String Manipulation

  • Jeff Moden (3/16/2009)


    Goldie Graber (3/16/2009)


    Jeff Moden (3/16/2009)


    One of your requirements was to ....

    4. Replace all entity codes (“&xxx;”) with X

    If you "smear" that requirement across all the other requirements including that of replacing certain symbols and single letter words with spaces, all I did was to first detect the entity code and then change the 3 digits to an ASCII code. For example, & 0 4 1 ; (without the spaces) would be replaced by a right parenthesis. It also allows for an & to precede a ; in the actual text without being converted because it checks for the proper length of the entity code (which is actually 5 but that's the way this type of math works out).

    That's what I thought. Unfortunately, we can't assume that entity codes are exactly 5 characters.

    The ones which represent characters in other languages are longer.

    Here's the code I'm using now.

    -- Replace all other entity codes with an X

    SET @Start = CHARINDEX('&', @HTMLText)

    SET @End = CHARINDEX(';', @HTMLText, @Start)

    SET @Length = (@End - @Start) + 1

    WHILE (@Start > 0 AND @End > 0 AND @Length > 0)

    BEGIN

    IF CHARINDEX(' ',SUBSTRING(@HTMLText, @Start, @Length)) = 0

    SET @HTMLText = STUFF(@HTMLText, @Start, @Length, 'X')

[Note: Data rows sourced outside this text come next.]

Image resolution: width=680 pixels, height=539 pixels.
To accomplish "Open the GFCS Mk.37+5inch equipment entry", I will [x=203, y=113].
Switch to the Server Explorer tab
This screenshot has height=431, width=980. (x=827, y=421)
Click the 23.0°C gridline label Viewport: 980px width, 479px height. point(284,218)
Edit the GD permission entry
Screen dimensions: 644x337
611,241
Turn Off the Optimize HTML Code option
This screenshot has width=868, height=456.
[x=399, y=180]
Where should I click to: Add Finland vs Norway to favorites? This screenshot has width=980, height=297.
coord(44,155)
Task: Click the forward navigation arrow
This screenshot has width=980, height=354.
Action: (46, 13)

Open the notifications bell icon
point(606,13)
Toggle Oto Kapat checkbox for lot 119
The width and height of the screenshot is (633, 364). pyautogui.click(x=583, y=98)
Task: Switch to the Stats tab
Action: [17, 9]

    SET @Start = CHARINDEX('&', @HTMLText, @Start + 1)

    SET @End = CHARINDEX(';', @HTMLText, @Start)

    SET @Length = (@End - @Start) + 1

    END

    What's the maximum length they can be?

    Not sure. I was told I can not assume any specific size.

    The rule I need to use is that there are no spaces in between the numbers/letters of the entity codes.

    So something like "Joe & Mary went to the store; they bought fruit" would not be replaced but something like & #21855; or & #21205; would be replaced.

  • OK, I got my transducer written, ... and it's slow as heck. I'm pretty sure that it's either the "Managed Code" safety overhead or else some problem with VB.net's implementation of CASE. I may have to record it in C# (ugh). Anyway, I won't be able to get back to this until Friday, sorry. 🙁

    [font="Times New Roman"]-- RBarryYoung[/font], [font="Times New Roman"] (302)375-0451[/font] blog: MovingSQL.com, Twitter: @RBarryYoung[font="Arial Black"]
    Proactive Performance Solutions, Inc.
    [/font]
    [font="Verdana"] "Performance is our middle name."[/font]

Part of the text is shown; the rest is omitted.